This talk addresses some recent advances in answering four key questions that arise when pad drilling and completing wells in unconventional plays:
- What is the optimum fracture / cluster spacing and sequencing?
- What is the optimum well spacing?
- What is the optimum wellbore trajectory for maximizing IPs and long term production (including artificial lift)?
- Where is the frac water going, what is its impact on well productivity and EUR?
The creation of a hydraulic fracture and production or injection of fluids into the producing formation changes the stress distribution in the rock. This stress shadow can influence the growth of subsequent fractures and have a significant influence on well IP and EUR. By analyzing the net pressure, radioactive tracer, fluid returns and microseismic data from pad drilled wells, we show that stress interference between fractures and between wells occurs routinely and leads to fracture reorientation. We propose that the stress shadow created by the propped fracture and the associated induced unpropped (IU) fracture network decreases over time. The hydraulic fracture and the induced unpropped fractures close as a result of fluid leak-off resulting in a reduction in the spatial extent of the stress shadow. This makes subsequent fracture stages less susceptible to fracture interference and more efficient (by avoiding the wastage of fluid / proppant into pre-existing fractures networks). This suggests that increasing the time between successive fractures in a wellbore will lead to improved fracture performance. This provides, for the first time, a reasonable explanation of why zipper fracs work better than conventional fracs. However, our work suggests that there may be other fracture sequencing strategies for accomplishing this even more effectively.
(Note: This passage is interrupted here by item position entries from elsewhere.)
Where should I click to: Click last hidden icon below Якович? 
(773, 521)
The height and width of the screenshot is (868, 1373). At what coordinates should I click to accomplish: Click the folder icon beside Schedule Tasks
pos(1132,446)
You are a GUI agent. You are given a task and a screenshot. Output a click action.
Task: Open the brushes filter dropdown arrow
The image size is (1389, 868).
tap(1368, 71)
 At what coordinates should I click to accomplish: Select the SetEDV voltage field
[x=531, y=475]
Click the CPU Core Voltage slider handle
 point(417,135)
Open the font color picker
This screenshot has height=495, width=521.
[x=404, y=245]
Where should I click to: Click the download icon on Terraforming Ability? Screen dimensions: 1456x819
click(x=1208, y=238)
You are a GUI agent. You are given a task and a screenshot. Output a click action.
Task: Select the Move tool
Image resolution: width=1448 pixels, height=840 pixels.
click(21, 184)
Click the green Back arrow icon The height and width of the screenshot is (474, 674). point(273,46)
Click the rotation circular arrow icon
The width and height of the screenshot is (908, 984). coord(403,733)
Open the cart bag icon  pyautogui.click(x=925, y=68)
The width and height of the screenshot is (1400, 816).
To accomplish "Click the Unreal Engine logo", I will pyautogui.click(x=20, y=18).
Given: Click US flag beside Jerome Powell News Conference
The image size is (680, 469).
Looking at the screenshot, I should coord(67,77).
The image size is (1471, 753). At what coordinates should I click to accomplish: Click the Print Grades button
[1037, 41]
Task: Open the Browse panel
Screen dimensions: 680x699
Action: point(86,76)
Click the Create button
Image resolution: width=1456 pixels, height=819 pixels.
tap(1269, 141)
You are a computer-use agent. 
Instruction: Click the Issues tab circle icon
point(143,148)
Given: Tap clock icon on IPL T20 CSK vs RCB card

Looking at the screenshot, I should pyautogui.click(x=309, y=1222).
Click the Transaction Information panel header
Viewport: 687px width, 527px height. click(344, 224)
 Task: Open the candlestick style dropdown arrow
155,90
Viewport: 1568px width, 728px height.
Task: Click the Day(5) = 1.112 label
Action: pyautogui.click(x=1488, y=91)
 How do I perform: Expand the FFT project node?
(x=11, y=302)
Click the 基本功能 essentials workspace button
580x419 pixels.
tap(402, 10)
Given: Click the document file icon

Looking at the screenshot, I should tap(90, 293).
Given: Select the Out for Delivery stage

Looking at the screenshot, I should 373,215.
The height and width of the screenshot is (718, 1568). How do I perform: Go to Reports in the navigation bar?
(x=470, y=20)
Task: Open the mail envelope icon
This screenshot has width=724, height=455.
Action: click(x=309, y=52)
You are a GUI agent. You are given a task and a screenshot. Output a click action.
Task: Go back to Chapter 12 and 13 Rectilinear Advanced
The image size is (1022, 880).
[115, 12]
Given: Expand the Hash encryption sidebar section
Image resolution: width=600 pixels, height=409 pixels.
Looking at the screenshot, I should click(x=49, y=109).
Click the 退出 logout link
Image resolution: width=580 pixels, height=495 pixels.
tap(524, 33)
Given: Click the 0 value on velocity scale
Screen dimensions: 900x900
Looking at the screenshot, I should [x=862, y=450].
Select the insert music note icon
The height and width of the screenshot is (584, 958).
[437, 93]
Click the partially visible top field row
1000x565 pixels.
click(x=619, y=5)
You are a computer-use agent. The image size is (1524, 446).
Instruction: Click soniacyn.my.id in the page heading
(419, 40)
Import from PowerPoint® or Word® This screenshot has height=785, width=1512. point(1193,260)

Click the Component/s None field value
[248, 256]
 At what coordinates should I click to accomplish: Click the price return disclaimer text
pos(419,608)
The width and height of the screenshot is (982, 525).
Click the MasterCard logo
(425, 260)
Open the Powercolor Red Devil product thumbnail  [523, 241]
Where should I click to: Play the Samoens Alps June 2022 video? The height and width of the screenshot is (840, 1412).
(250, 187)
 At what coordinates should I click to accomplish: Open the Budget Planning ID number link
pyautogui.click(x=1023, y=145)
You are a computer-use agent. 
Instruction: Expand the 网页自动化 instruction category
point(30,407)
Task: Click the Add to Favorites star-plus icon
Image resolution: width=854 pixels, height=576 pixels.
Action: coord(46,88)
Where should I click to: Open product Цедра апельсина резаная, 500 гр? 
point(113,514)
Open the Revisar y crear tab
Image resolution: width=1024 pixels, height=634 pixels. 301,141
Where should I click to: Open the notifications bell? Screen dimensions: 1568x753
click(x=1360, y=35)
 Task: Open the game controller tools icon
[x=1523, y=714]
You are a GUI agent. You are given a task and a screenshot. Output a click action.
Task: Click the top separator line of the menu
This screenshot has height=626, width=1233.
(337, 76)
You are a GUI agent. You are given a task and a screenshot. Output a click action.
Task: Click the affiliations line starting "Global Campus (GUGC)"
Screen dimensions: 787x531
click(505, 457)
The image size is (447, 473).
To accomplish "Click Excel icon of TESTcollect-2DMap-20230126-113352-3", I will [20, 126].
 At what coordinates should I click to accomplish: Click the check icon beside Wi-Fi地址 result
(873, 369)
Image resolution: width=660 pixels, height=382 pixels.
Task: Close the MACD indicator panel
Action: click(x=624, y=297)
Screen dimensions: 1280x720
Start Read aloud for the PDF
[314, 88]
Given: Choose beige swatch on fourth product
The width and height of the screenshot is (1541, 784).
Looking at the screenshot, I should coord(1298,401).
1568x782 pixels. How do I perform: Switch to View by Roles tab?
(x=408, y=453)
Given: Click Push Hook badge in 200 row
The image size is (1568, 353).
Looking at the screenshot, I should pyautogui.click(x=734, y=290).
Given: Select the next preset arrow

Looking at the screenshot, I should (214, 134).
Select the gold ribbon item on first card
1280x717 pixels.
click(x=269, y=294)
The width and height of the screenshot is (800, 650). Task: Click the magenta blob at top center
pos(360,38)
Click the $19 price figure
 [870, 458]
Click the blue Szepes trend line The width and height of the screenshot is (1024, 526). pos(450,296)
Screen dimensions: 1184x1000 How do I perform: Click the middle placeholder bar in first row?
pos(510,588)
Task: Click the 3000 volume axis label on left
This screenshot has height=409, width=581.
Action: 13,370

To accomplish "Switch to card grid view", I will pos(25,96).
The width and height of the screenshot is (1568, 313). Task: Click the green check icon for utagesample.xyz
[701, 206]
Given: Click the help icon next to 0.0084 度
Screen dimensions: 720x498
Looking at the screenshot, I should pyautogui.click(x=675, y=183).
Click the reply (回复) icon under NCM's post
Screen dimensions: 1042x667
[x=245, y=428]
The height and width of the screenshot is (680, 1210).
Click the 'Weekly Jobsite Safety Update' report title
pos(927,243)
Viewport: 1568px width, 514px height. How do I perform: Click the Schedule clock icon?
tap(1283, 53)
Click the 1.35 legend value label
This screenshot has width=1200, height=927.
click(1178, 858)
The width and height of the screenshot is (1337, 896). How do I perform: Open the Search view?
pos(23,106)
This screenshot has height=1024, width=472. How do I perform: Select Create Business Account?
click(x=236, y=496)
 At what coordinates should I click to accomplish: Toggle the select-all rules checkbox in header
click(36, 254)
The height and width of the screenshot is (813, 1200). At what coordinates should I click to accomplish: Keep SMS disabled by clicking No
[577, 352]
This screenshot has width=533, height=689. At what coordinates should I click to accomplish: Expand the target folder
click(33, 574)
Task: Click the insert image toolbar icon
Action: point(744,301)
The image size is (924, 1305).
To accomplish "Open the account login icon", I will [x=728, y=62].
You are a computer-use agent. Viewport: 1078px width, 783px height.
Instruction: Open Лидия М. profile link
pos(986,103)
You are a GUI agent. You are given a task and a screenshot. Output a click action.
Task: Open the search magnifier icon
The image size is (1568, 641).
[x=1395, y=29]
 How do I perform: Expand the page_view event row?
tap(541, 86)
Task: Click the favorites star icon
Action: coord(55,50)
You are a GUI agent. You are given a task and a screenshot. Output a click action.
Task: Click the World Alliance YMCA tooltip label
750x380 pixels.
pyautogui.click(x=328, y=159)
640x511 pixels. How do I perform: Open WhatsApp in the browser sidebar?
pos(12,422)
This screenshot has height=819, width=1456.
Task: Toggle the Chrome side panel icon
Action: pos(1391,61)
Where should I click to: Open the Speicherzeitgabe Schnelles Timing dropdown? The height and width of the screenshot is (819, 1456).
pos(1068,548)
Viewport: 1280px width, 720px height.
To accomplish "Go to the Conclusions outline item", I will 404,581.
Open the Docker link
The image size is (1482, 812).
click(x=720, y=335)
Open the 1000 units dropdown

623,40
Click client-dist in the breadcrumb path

A general geo-mechanical modeling framework (UT-Multifrac) has been used to analyze and integrate field pressure, rate, microseismic, tracer and production data. It is shown that pressure data obtained during fracturing can be used as a diagnostic tool to study fracture interference. After the model has been calibrated and validated with field data, it can be used to perform pad-scale simulations to determine optimum fracture spacing and well spacing while properly accounting for both mechanical and poroelastic stress interference effects. Simulations can be run to analyze the impact of important formation properties and fracture design parameters. These simulations can be used for making operational decisions for drilling (well spacing, infill drilling), production (avoiding frac hits) and completion (frac spacing, sand volumes, fluids, sequencing) for a particular reservoir environment.
Fluid selection and flowback control are shown to influence the performance of pad fraced wells. Our ability to efficiently flow back both frac water and reservoir liquids is key to good well performance. Simulations and field performance data are used to show how this flowback is controlled by fluid selection, flowback choke control and wellbore trajectory. Simulations are run using UT-Pipeflow and a reservoir simulator and compared with PLT results to select the appropriate wellbore trajectory and predict the clean-up and performance of wells completed toe-up and toe-down for different fluid environments.